Still, the point of this fight was to get the Puerto Rican fans into the Yankee Stadium seats, and supplement that with those who would come out for the sheer novelty of an Orthodox Jewish champ. This was a New York event, and New York was determined to represent in all of its brash glory. Perversely, it turned out to be a terrible night for New York fighters. The undercard began with Jonathan "Little Big Man" Cuba, of New York, New York, being knocked down once, then turning toward the crowd to make a bold jack-off motion with his boxing gloves at some of his detractors, before being knocked senseless again. He staggered out with a TKO and a broken nose. Tommy Rainone, a classic Long Islander who's no stranger to the tanning salon or the place that gives you blond highlights in your hair, suffered a rather humiliating defeat at the hands of Denver's Terry Baterbraugh, a pale skinhead with an ugly, brawling style and even uglier trunks -- the ugliest trunks I've ever seen, in fact, consisting of overlapping strips of purple and green and red plaid in the style of a poor man's kilt. Later, James Moore, out of Gleason's Gym in Brooklyn, could not quite handle the nonstop machinelike forward progress of Pawel Wolak, who advances on his opponents and smothers them with hooks; and "Mean" Joe Greene, an undefeated Queens favorite who came out rocking Yankees pinstripes, was picked apart painfully by Vanes Martirosyan, an Armenian with an exceptionally flat nose and a killer right hand that curved on the way to its target, like a Sidewinder missile.
On this, New York boxing's showcase night, in the home of the mighty New York Yankees, four New York fighters had limped back to the locker room defeated. New York's last hope: Yuri Foreman, Brooklyn's fightin' rabbi. Though he was the hometown kid, the 20,000 fans that night leaned heavily toward Cotto. As a stadium half full of restless violence aficionados waited for the final bout to begin, a lone Israeli flag that was raised up in the middle deck brought on a harsh chorus of boos from the surrounding thousand or so boricuas, followed by several minutes of frenzied Puerto Rican flag wavings and chants of "Cotto, Cotto."

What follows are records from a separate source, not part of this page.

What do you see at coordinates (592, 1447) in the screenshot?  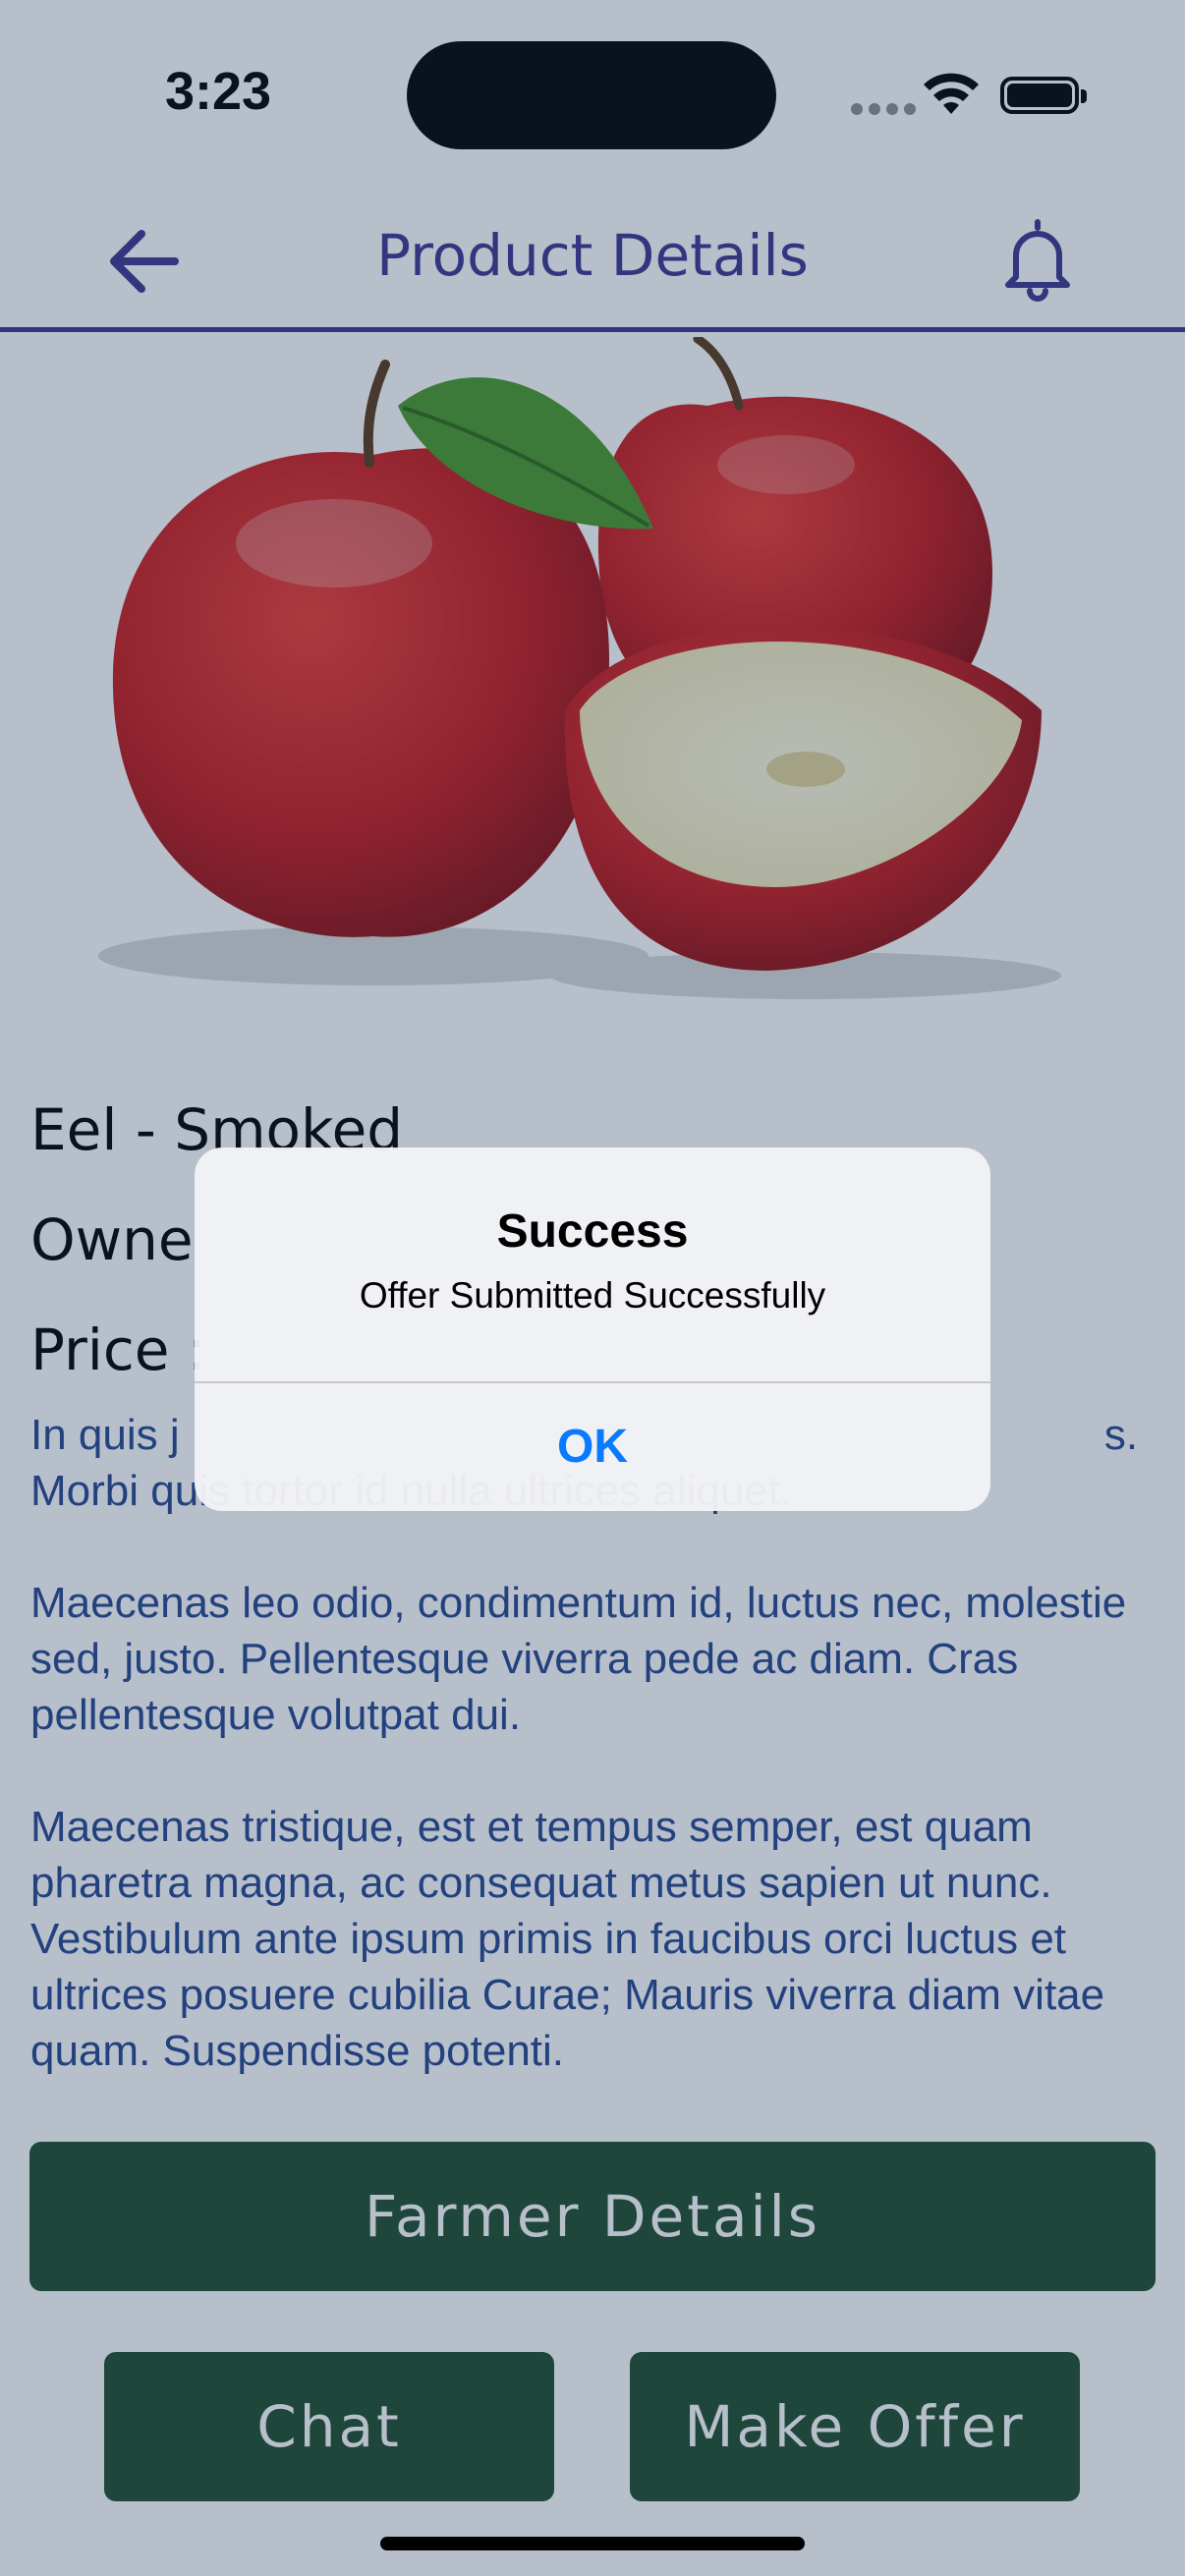 I see `ok-button: OK` at bounding box center [592, 1447].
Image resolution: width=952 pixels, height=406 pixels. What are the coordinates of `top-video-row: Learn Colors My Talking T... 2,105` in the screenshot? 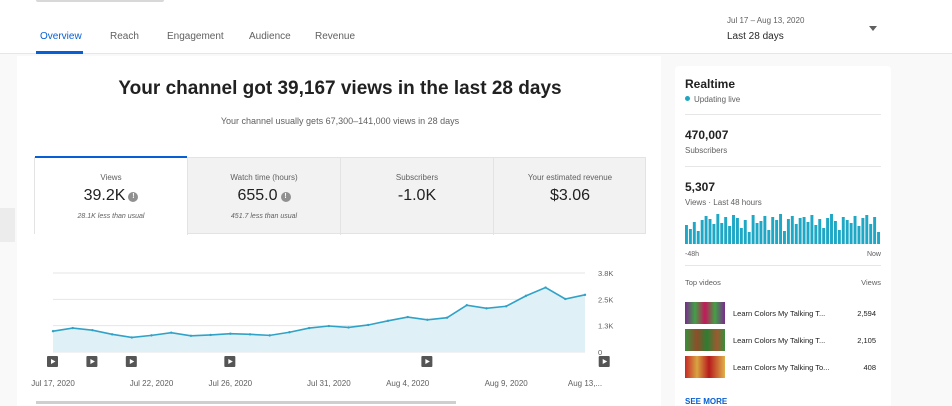 It's located at (783, 340).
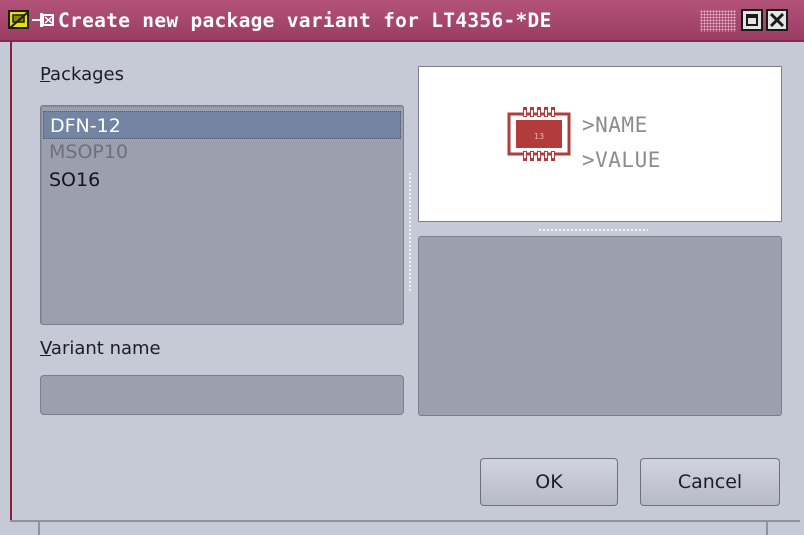 This screenshot has width=804, height=535. What do you see at coordinates (549, 482) in the screenshot?
I see `ok-button: OK` at bounding box center [549, 482].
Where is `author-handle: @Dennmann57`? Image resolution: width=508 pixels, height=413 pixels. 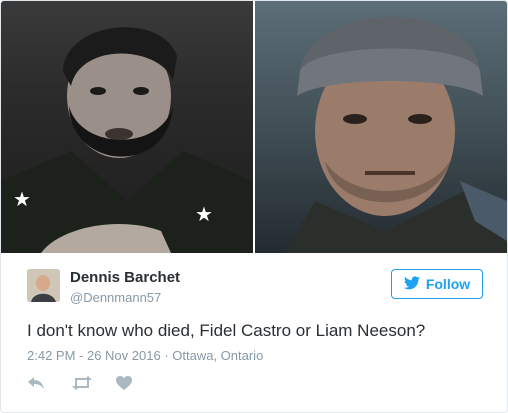
author-handle: @Dennmann57 is located at coordinates (116, 298).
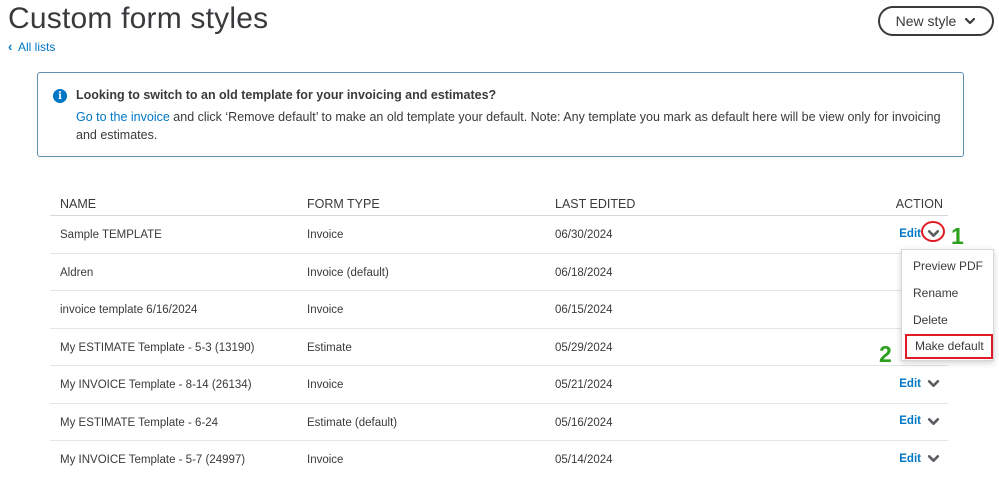 The width and height of the screenshot is (999, 478). What do you see at coordinates (584, 310) in the screenshot?
I see `row-last-edited: 06/15/2024` at bounding box center [584, 310].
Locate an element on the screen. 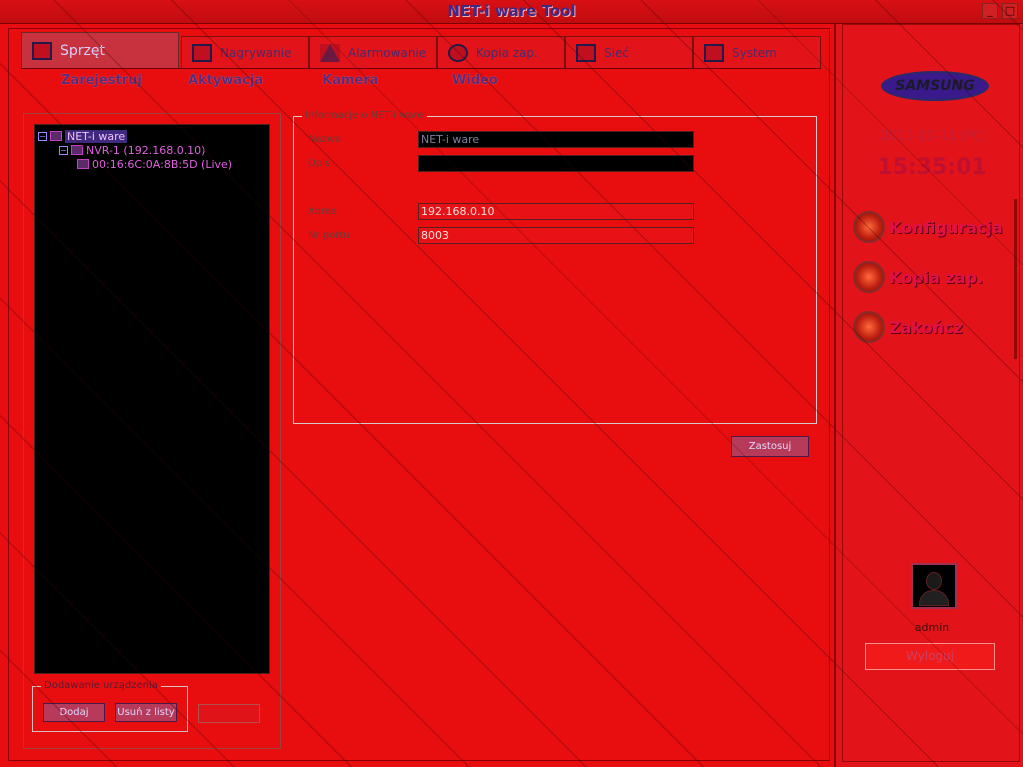 The width and height of the screenshot is (1023, 767). subtab-bar: Zarejestruj Aktywacja Kamera Wideo is located at coordinates (421, 84).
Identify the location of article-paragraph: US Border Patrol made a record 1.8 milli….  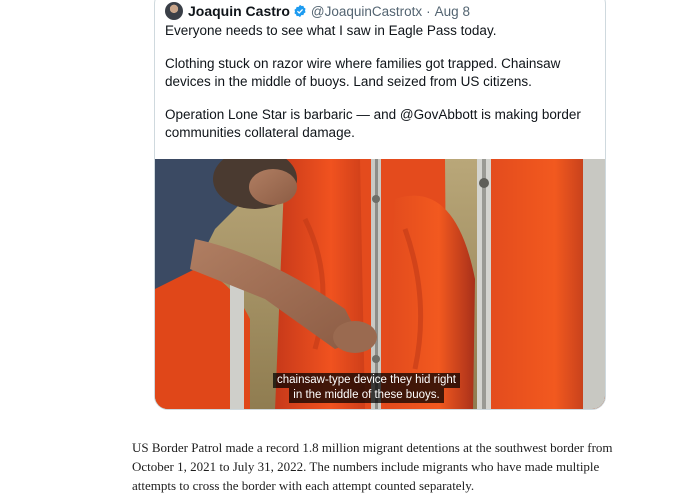
(372, 466).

Here, at last, was the requisite nationalistic tension! Frankie Negron sung the Puerto Rican anthem, soulfully. A famous Israeli singer whose name I didn't catch -- Shaba something, though not Shabba Ranks, which would have been awesome -- sang the Israeli anthem, operatically. Sixteen year-old Andrea Rosario followed with the U.S. anthem, and was so overcome with the moment that she added an extra "brave" at the end, more shouted with patriotic fervor than sung in any recognizable musical key. A last-minute spurt of Jewish fans had raised the Israeli flag quotient in the stadium to a semi-respectable level. The angry smell of history was in the air.